_GIVEN TASK_
Set out the material as a Markdown table with the columns "Row" and "Line", starting at the line that contains "This screenshot has" and continuing through the end of the material. Number each row, skip blank lines, and leave out the pictures.

___ DATA EXTRACT

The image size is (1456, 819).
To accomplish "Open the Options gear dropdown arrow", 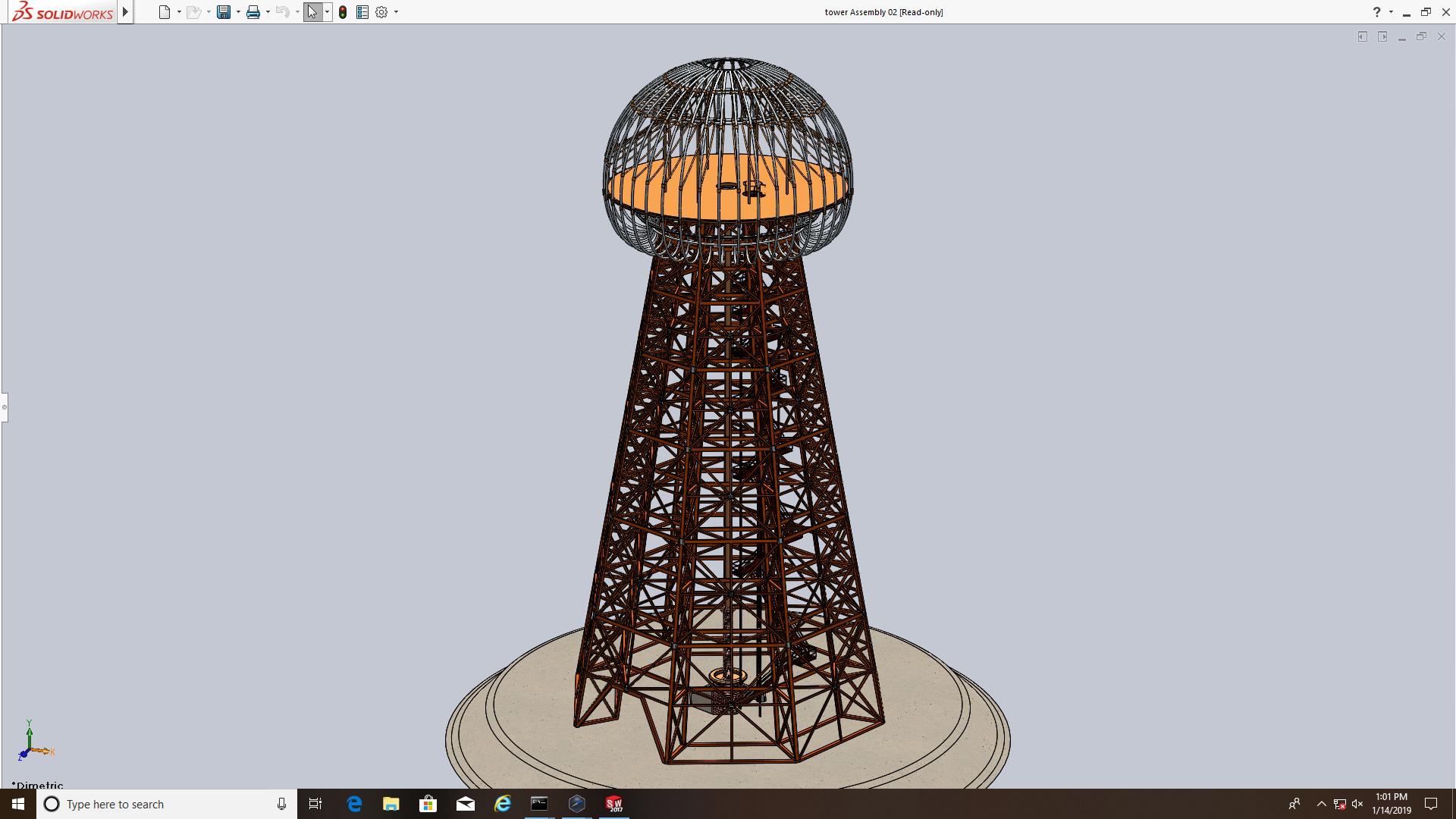I will 396,12.
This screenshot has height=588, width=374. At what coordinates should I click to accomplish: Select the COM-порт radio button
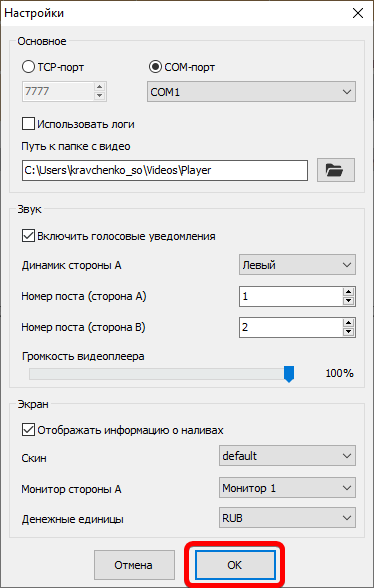point(155,68)
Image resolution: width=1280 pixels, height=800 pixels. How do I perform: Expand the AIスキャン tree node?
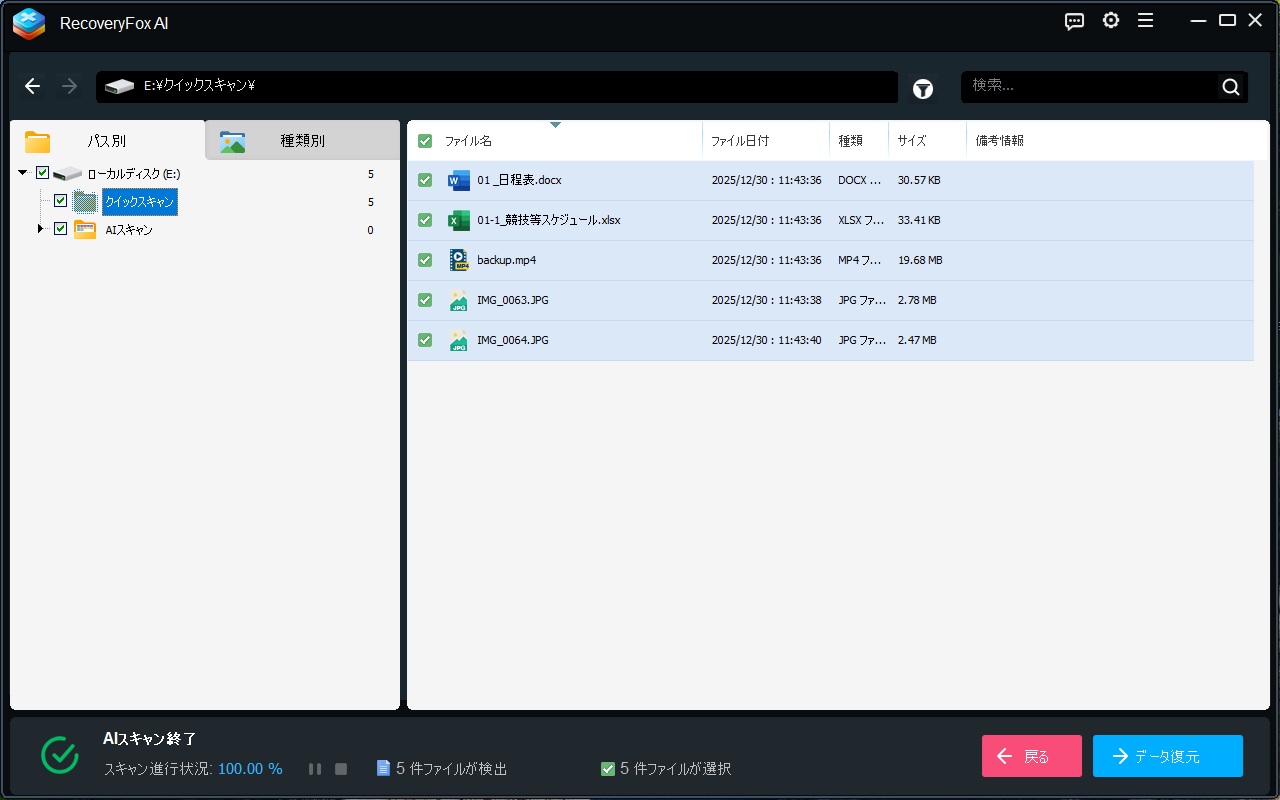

______

_EXPECTED ANSWER_
| Row | Line |
|---|---|
| 1 | This screenshot has height=588, width=374. At what coordinates should I click to accomplish: Select the COM-порт radio button |
| 2 | point(155,68) |
| 3 | Image resolution: width=1280 pixels, height=800 pixels. How do I perform: Expand the AIスキャン tree node? |